Kehlmann crea intorno ai personaggi un’atmosfera sempre più inquietante popolata da visioni, miraggi, scambi d’identità, dissolvenze con suggestioni che richiamano storie di fantasmi. Il protagonista non vede più sé stesso riflesso sulla vetrata della stanza, mentre dalle pareti sono scomparse foto e immagini. Sogna di essere all’aperto nel freddo della notte, ma al risveglio, angosciato, rabbrividisce davvero e gli pare di essere rimasto fuori casa. Non ci sono più dubbi: in quell’ambiente c’è qualcosa che non quadra. Così decidono di partire, ma poi l’uomo scopre sul cellulare della moglie i messaggi appassionati di un certo David e la situazione si fa incandescente. Fra urla e pianti lei fugge via in macchina e lascia il marito solo con la piccola Esther, che nemmeno più le favole riescono a distrarre.
Intanto il produttore lo assilla con la sceneggiatura che va a rilento, perché lui ormai non pensa che ad annotare gli assurdi eventi di quelle ore. «Devo scrivere per non diventare pazzo», confessa a sé stesso. Poi da qualche parte si ode una voce umana e di lì a poco gli pare di scorgere una strana figura piegata sul letto della figlia. È un incalzare di impressionanti sensazioni che lo inducono a fuggire via con Esther per cercare altrove riparo e aiuto. Scendono per la strada di notte per raggiungere il fondo valle e finalmente scorgono in lontananza una luce, ma la delusione è immensa quando si accorgono che è ancor sempre la loro casa.

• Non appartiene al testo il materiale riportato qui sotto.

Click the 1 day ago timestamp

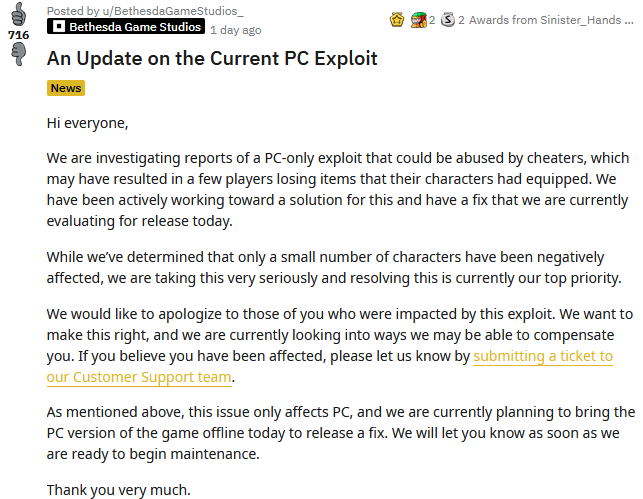[x=237, y=31]
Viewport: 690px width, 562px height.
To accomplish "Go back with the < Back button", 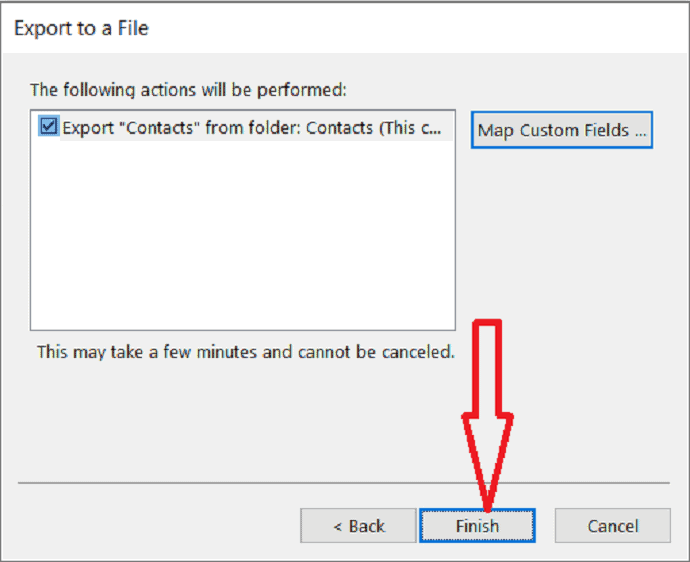I will click(x=358, y=525).
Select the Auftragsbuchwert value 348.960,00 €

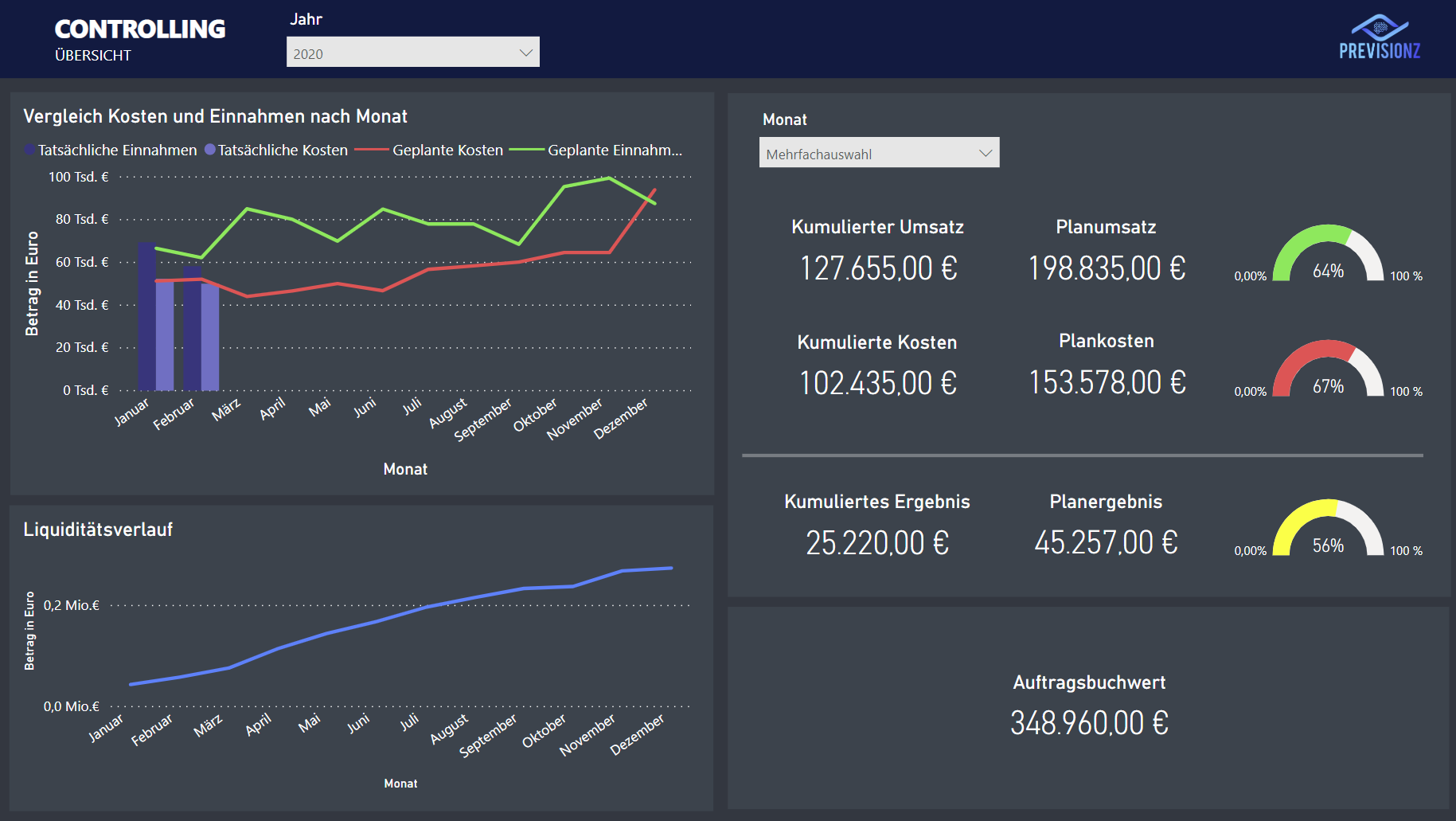[x=1089, y=723]
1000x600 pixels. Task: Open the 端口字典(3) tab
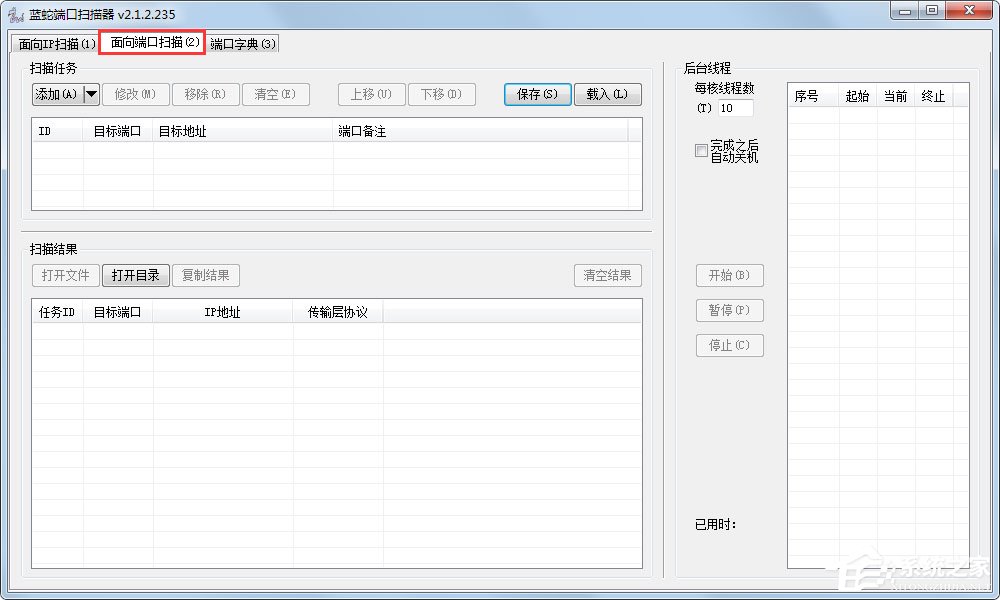click(x=243, y=44)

Kehlmann gioca con la sua stessa storia e la carica di eventi irreali, trasformando la vacanza di una coppia in crisi in un claustrofobico gabinetto degli orrori, uno spazio aperto sull’improbabile, dove anche il lettore perde il senso della realtà e affonda in un mare di dubbi. È una sensazione che l’autore sa abilmente trasmettere anche attraverso la struttura del racconto che alterna brevi scene della sceneggiatura che il protagonista sta scrivendo, con le annotazioni sul suo terribile soggiorno e i fatti reali. Sono angolazioni diverse, prospettive sospese, tracce di una finzione che riportano la storia narrata a una sorta di divertimento letterario. Dove non solo la realtà, ma l’identità stessa del personaggio si frantuma. Il protagonista si rivolge a sé stesso come fosse qualcun altro: «Forse posso farmi sentire oltre lo sciabordare degli abissi del tempo e dirgli: Vai via. Posso gridargli: Vai via prima che sia troppo tardi». Ma di là partirà solo sua figlia, che la madre è tornata a prendere. Vorrebbe andarsene anche con il marito a cui assicura che quel David non conta nulla per lei. Tutto potrebbe tornare come prima se lui riuscisse a riconquistare la propria realtà. Ma si sente spaccato in due, estraneo a ogni affetto. Forse è veramente troppo tardi per riprendere quella vita che gli è sfuggita incomprensibilmente di mano.
Bibliografia
Daniel Kehlmann, Te ne dovevi andare, Milano, 2022, Feltrinelli.